• Brano citato:
______

# carica gioco (menu di un videogioco)



## CiroPan

Bonjour à tous.

Sto sviluppando un gioco e vorrei aggiungere la lingua francese per il menu principale.
Mi servirebbe la traduzione della frase:

carica gioco (precedentemente salvato)
Non credo che quelle che ho trovato io siano adatte.
Grazie a tutti


----------



## matoupaschat

EDIT. (Il y a encore eu un problème avec le logiciel!!!)
Chargez la partie (précédemment enregistrée).
Da notare però che non gioco sul computer. Sono dunque espressioni che mi sembra di aver letto su riviste, comunque molto capibili...


----------



## DearPrudence

Come già l'ho detto, non gioco molto e la maggior parte del tempo le versioni francese sono (brutte) traduzioni dal'inglese, ma penso che si preferisca l'infinito:
*"charger la partie  ((précédemment) enregistrée)"*
*"charger une partie"* (se si può salvare alcuni)


----------



## matoupaschat

"Charger partie" alors, ça va pour tout. Ok, DP ?

______

• Contenuto del materiale:
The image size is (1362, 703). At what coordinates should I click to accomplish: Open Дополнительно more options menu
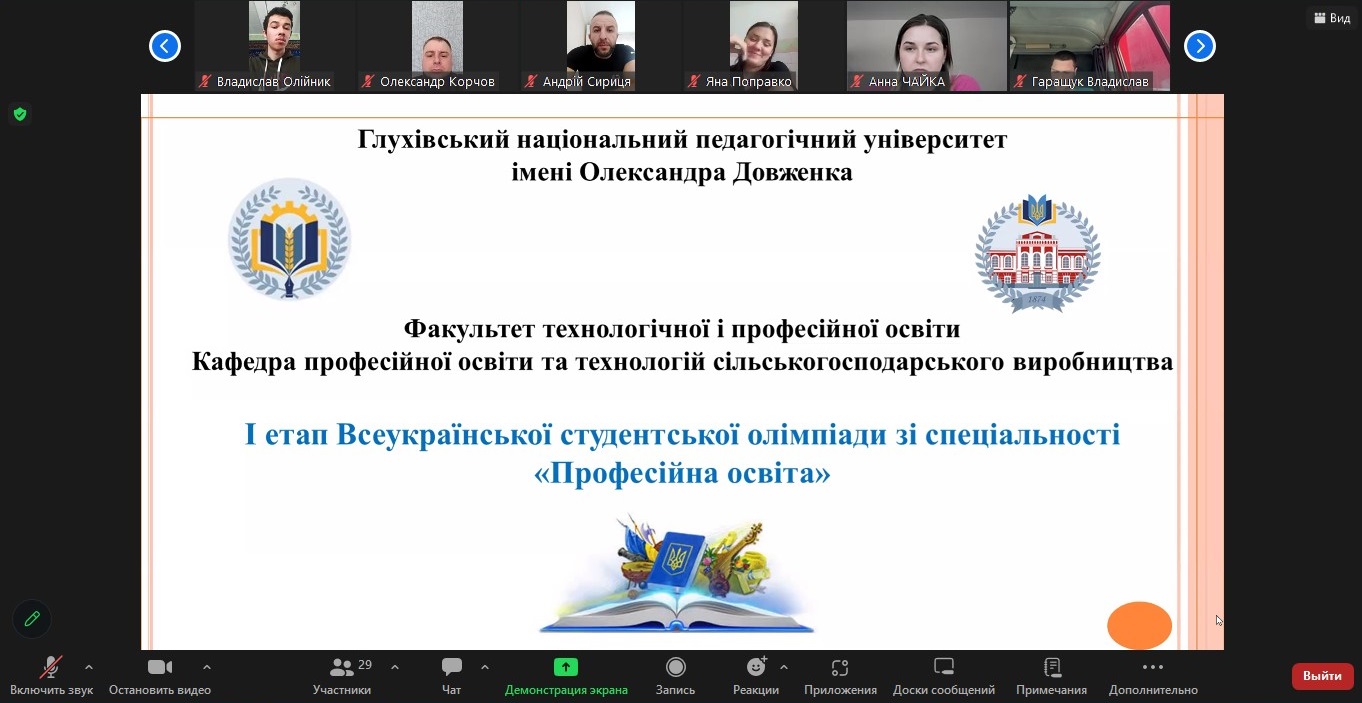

______

• Obiettivo A: Riporta alla lettera il tratto del brano sulla traduzione di "carica gioco" che inizia con le parole "Come già l'ho" e si chiude dopo "tout. Ok, DP ?".
• Obiettivo B:
Rispondi in breve a queste domande sul brano sulla traduzione di "carica gioco":
(i) Per quale menu chi apre la discussione vuole aggiungere il francese?
(ii) Quale modo verbale, secondo DearPrudence, si preferisce?
(iii) Quale formula propone matoupaschat nell'ultimo messaggio?

• Risposta corretta A:
Come già l'ho detto, non gioco molto e la maggior parte del tempo le versioni francese sono (brutte) traduzioni dal'inglese, ma penso che si preferisca l'infinito:
*"charger la partie  ((précédemment) enregistrée)"*
*"charger une partie"* (se si può salvare alcuni)


----------



## matoupaschat

"Charger partie" alors, ça va pour tout. Ok, DP ?

• Risposta corretta B:
(i) Il menu principale.
(ii) L'infinito.
(iii) "Charger partie".